A growing open-source supply chain attack campaign linked to TeamPCP has now compromised the official Telnyx Python SDK on PyPI, marking a dangerous escalation from earlier breaches involving Trivy, LiteLLM, NPM, Docker Hub, Kubernetes, and OpenVSX.
The latest poisoned releases, versions 4.87.1 and 4.87.2, target Windows, macOS, and Linux, turning a widely trusted SDK with more than 670,000 monthly downloads into a cross-platform malware delivery vector. The broader significance lies in the fact that official open-source packages—not typosquats—are being directly weaponised, amplifying downstream risk across CI/CD pipelines, production applications, automated builds, and transitive dependencies.

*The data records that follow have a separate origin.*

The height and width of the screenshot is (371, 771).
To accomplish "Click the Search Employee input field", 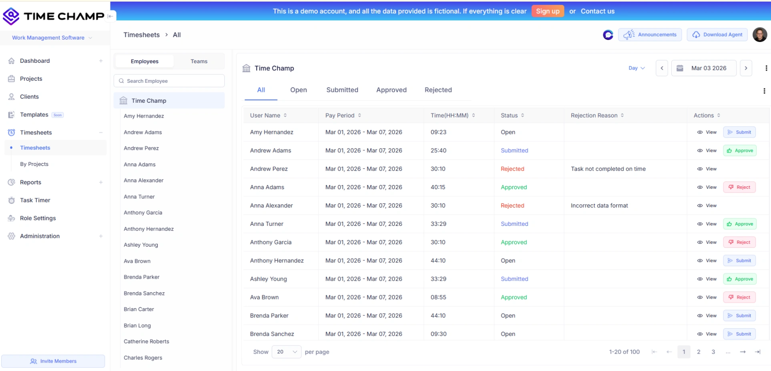I will click(x=169, y=81).
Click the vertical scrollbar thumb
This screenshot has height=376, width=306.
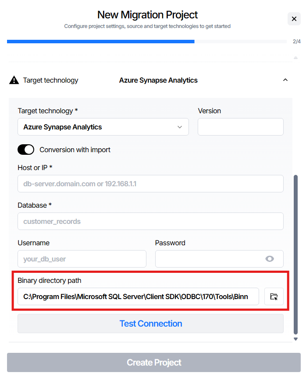pyautogui.click(x=295, y=254)
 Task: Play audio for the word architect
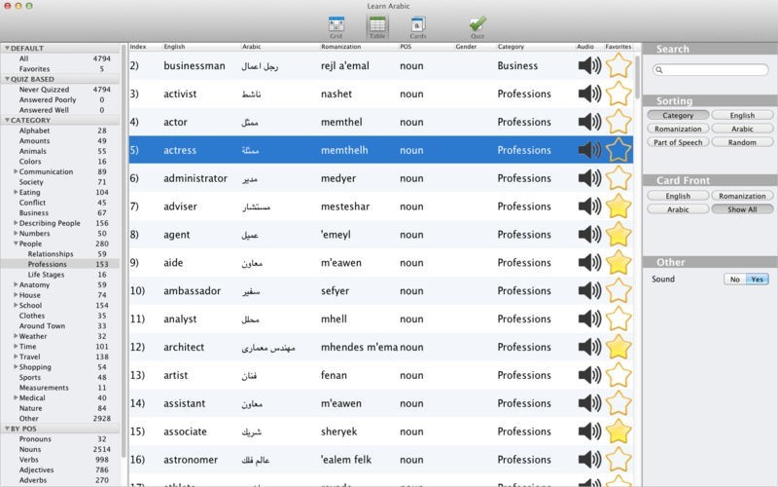click(x=588, y=347)
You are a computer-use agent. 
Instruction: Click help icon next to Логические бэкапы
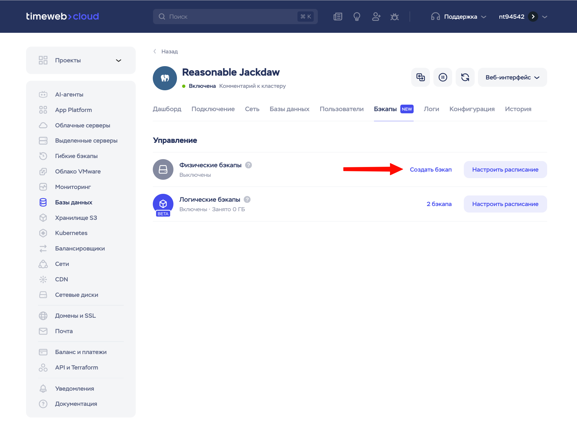pyautogui.click(x=247, y=200)
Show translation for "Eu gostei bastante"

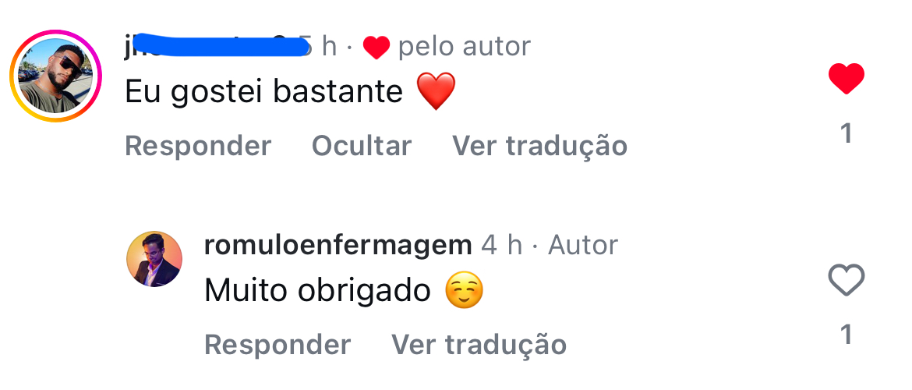[x=539, y=146]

The attack’s most sophisticated element is its payload delivery method. According to Aikido, “The WAV file is a valid audio file. It passes MIME-type checks. But the audio frame data contains a base64-encoded payload. Decode the frames, take the first 8 bytes as the XOR key, XOR the rest, and you have your executable or Python script.”

On Windows, the package drops an executable into the Startup folder, while macOS and Linux systems decode a third-stage Python collector designed to steal session keys and secrets.

JFrog security researcher Guy Korolevski noted, “It is unknown at this point how the library was compromised, but it is likely a direct result of each of TeamPCP’s recent attacks on the open source ecosystems.”

Users who installed either malicious version should assume compromise immediately, rotate all credentials, API and SSH keys, secrets, and audit CI/CD runners.